ASSIGNED TASK> Each line of the data below that contains "Locate" must be copied.

Pixel coordinate grounding data
────

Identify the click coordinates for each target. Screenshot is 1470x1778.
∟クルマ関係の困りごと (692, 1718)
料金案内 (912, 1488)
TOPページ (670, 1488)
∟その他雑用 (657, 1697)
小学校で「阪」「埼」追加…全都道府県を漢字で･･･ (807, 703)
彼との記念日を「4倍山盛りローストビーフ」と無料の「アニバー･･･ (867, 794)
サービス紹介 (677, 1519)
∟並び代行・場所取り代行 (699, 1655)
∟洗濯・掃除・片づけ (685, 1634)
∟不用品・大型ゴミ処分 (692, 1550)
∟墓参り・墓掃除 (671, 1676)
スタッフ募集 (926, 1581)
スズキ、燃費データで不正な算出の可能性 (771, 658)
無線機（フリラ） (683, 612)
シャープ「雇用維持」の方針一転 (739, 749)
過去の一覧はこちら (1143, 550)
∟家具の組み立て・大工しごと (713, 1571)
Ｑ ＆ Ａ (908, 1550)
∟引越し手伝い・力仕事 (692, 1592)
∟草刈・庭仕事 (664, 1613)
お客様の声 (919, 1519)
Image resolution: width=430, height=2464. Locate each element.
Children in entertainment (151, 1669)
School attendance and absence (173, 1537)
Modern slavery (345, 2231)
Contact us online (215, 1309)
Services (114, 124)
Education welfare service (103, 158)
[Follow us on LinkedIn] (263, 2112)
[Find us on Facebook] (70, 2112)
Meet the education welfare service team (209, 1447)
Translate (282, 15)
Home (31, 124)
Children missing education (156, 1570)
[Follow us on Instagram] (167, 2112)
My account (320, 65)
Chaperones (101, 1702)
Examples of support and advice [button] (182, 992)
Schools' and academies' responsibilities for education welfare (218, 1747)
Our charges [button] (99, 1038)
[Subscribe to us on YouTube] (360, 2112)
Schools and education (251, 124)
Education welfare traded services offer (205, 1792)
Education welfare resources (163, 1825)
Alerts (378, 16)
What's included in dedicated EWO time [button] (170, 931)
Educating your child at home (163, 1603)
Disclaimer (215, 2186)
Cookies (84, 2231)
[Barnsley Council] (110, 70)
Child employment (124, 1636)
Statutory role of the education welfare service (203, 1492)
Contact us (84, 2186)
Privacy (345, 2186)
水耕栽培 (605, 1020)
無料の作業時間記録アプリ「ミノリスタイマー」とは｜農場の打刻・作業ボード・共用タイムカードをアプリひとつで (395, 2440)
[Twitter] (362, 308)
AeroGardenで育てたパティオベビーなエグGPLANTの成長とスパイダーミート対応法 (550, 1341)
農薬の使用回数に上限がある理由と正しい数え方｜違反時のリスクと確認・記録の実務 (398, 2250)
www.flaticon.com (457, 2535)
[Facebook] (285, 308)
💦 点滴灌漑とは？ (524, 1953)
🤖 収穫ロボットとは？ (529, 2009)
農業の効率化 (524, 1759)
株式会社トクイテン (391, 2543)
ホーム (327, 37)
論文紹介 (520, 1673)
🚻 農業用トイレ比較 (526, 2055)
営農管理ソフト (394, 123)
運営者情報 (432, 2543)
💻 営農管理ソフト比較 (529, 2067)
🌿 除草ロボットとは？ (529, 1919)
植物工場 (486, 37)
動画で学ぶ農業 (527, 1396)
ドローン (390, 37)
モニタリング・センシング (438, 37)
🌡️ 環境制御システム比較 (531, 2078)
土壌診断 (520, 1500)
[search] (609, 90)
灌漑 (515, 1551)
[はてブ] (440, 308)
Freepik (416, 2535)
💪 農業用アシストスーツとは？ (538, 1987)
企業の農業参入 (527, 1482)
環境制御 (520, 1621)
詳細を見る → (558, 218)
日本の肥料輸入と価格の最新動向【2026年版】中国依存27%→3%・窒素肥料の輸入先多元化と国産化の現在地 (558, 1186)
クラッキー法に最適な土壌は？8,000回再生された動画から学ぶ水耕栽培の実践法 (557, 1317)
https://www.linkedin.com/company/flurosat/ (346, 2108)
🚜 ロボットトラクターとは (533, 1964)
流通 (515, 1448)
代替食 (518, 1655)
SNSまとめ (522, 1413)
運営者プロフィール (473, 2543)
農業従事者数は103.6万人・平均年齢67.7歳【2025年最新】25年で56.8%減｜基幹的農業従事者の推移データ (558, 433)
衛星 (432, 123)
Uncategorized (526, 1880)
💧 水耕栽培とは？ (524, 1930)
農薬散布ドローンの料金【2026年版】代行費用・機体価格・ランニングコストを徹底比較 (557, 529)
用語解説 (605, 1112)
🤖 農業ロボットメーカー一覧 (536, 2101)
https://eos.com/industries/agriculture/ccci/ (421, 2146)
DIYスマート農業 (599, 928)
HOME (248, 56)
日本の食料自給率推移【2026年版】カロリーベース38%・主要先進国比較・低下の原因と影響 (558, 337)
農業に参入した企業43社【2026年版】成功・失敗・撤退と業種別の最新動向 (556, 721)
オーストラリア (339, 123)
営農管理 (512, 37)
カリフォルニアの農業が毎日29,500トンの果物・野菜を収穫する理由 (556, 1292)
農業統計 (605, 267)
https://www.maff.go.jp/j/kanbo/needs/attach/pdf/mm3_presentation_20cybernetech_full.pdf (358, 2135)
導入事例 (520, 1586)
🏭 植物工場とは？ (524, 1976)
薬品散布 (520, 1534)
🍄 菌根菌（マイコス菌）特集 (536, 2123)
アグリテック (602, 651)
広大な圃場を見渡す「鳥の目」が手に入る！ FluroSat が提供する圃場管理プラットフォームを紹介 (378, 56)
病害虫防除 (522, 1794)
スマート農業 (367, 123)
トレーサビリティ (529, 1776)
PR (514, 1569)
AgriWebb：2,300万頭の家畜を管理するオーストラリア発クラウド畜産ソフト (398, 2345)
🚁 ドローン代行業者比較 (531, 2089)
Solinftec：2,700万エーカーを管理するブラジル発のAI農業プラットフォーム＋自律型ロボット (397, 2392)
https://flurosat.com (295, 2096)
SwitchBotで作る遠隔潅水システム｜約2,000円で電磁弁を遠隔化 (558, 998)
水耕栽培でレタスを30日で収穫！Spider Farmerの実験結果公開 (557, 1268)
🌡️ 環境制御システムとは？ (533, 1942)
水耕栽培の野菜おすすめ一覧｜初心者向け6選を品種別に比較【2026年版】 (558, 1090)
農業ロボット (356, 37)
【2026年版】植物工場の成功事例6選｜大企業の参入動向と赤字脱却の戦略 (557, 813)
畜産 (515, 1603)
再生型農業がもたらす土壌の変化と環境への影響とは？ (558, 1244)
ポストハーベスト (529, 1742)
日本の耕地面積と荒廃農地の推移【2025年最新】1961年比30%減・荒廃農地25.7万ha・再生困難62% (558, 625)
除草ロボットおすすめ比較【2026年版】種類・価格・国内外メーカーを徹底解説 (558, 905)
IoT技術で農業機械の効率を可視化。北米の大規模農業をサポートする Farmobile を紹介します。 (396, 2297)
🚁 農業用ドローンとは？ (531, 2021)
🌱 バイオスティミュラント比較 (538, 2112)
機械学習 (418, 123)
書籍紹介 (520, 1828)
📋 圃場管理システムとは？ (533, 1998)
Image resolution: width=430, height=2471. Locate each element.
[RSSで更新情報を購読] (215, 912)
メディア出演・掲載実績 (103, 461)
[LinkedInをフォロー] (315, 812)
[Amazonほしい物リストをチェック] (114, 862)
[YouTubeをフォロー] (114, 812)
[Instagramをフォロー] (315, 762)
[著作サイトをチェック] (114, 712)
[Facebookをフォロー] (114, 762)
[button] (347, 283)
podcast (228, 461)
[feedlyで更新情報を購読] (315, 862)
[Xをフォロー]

────

RESULT>
Image resolution: width=430, height=2464. Locate each element.
Image resolution: width=430, height=2471. Locate each element.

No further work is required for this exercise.